Directions for this task - Beginning at the line containing "Given: Open the Book your slot here link" and continuing to the end of the records below, give each line again exactly as it stands, and only those lines.

(Beginning of Data for this task)

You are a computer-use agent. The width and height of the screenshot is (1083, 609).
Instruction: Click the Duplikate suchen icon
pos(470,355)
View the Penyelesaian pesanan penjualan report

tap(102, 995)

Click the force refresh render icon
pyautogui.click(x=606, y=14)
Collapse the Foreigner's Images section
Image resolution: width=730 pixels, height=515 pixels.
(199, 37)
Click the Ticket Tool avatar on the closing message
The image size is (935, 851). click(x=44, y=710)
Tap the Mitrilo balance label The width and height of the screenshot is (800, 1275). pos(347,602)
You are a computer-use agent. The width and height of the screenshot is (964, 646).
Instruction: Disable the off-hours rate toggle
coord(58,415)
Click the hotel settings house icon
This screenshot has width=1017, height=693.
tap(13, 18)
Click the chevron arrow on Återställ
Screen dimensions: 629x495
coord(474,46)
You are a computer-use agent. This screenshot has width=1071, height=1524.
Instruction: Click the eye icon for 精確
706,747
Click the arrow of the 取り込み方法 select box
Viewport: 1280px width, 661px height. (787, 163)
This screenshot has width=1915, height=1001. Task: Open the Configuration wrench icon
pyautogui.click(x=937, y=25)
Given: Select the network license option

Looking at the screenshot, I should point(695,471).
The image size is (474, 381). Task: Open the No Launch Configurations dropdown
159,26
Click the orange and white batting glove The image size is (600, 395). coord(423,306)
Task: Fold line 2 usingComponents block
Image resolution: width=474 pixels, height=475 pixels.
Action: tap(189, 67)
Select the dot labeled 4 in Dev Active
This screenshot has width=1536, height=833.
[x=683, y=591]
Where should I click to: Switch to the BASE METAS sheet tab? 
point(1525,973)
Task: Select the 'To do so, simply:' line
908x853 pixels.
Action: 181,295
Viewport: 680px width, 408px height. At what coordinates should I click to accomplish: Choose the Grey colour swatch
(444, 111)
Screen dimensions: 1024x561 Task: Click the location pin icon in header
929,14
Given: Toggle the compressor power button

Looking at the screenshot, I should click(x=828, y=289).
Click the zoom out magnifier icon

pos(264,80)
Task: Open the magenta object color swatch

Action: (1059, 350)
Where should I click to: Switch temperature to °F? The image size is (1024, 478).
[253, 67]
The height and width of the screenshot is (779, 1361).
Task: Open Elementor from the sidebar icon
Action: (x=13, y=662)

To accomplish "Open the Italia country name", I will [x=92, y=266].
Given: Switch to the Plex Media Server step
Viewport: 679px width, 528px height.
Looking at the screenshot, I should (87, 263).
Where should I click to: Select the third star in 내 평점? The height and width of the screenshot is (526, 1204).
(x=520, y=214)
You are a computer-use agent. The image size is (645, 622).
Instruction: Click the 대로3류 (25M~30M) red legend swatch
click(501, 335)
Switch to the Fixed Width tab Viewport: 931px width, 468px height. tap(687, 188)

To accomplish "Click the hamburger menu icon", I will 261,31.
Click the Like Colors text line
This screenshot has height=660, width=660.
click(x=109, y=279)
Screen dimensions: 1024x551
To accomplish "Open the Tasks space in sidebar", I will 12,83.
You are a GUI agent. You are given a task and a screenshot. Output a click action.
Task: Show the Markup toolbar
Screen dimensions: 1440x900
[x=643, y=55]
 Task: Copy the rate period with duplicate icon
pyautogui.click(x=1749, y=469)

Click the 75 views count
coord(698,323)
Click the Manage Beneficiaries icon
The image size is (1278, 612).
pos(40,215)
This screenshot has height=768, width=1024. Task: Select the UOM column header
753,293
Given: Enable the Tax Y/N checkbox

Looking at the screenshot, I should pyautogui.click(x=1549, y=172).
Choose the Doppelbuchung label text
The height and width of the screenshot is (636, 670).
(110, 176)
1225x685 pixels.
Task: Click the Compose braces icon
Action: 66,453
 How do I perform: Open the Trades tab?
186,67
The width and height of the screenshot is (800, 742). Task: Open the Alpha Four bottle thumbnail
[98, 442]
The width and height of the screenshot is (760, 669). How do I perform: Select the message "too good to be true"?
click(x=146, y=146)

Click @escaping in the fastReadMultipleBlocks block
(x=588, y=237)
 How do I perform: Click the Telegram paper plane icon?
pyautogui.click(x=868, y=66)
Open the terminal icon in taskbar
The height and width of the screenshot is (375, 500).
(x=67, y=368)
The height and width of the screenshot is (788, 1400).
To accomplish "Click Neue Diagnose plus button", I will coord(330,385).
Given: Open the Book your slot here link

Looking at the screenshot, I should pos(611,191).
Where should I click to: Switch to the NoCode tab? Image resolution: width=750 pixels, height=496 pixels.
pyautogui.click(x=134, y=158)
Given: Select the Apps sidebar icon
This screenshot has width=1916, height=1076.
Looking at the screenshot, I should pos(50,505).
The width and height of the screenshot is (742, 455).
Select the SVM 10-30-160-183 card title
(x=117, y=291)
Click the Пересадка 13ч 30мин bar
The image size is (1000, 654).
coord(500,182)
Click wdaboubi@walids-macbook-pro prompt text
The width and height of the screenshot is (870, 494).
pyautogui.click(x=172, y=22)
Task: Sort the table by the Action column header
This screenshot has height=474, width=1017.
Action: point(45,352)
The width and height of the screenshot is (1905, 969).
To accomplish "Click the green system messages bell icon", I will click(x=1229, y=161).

(End of Data for this task)

Answer to the problem -
Given: Open the Book your slot here link

Looking at the screenshot, I should pos(611,191).
Where should I click to: Switch to the NoCode tab? Image resolution: width=750 pixels, height=496 pixels.
pyautogui.click(x=134, y=158)
Given: Select the Apps sidebar icon
This screenshot has width=1916, height=1076.
Looking at the screenshot, I should pos(50,505).
The width and height of the screenshot is (742, 455).
Select the SVM 10-30-160-183 card title
(x=117, y=291)
Click the Пересадка 13ч 30мин bar
The image size is (1000, 654).
coord(500,182)
Click wdaboubi@walids-macbook-pro prompt text
The width and height of the screenshot is (870, 494).
pyautogui.click(x=172, y=22)
Task: Sort the table by the Action column header
This screenshot has height=474, width=1017.
Action: point(45,352)
The width and height of the screenshot is (1905, 969).
To accomplish "Click the green system messages bell icon", I will click(x=1229, y=161).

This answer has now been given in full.